Joint Online Estimation of Early and Late Residual Echo PSD for Residual Echo Suppression
Document Type
Periodical
Source
IEEE/ACM Transactions on Audio, Speech, and Language Processing IEEE/ACM Trans. Audio Speech Lang. Process. Audio, Speech, and Language Processing, IEEE/ACM Transactions on. 31:333-344 2023
Subject
Signal Processing and Analysis
Computing and Processing
Communication, Networking and Broadcast Technologies
General Topics for Engineers
Reverberation
Microphones
Loudspeakers
Estimation
Echo cancellers
Frequency estimation
Computational modeling
Acoustic echo cancellation
adaptive filters
PSD estimation
residual echo suppression
Language
ISSN
2329-9290
2329-9304
Abstract
In hands-free telephony and other distant-talking applications, an acoustic echo cancellation system is typically required, where a short adaptive filter is often used in practice to achieve fast convergence at low computational cost. This may result in late residual echo (LRE) remaining due to under-modeling of the echo path and early residual echo (ERE) due to filter misalignment. Both residual echo components can be suppressed using a postfilter in the subband domain, which requires accurate estimates of the power spectral density (PSD) of the ERE and LRE components.

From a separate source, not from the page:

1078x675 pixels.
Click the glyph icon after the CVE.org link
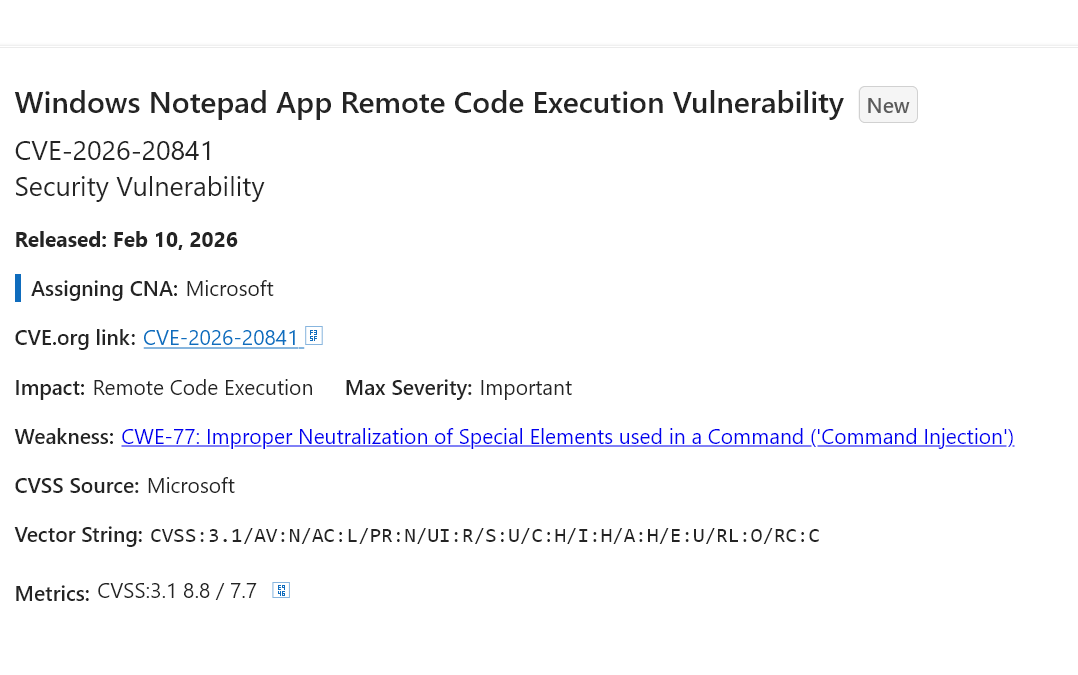pos(313,336)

State-of-the-art methods estimate the ERE and LRE PSDs independently of each other, where the ERE PSD is estimated by simply multiplying the loudspeaker PSD with a frequency-dependent scalar and the LRE PSD is estimated using a recursive estimator based on frequency-dependent reverberation scaling and decay parameters. In this paper, we propose to extend the ERE PSD estimator from a scalar to a moving average filter on the loudspeaker PSD. In addition, we propose a signal-based method to jointly estimate all model parameters for the ERE and LRE PSD estimators in online mode, and derive two gradient-descent-based algorithms to simultaneously update the model parameters by minimizing the mean squared log error. The proposed method is compared with state-of-the-art methods in terms of estimation accuracy of the model parameters as well as the residual echo PSDs. Simulation results using both artificially generated as well as measured impulse responses show that the proposed method outperforms state-of-the-art methods for all considered scenarios.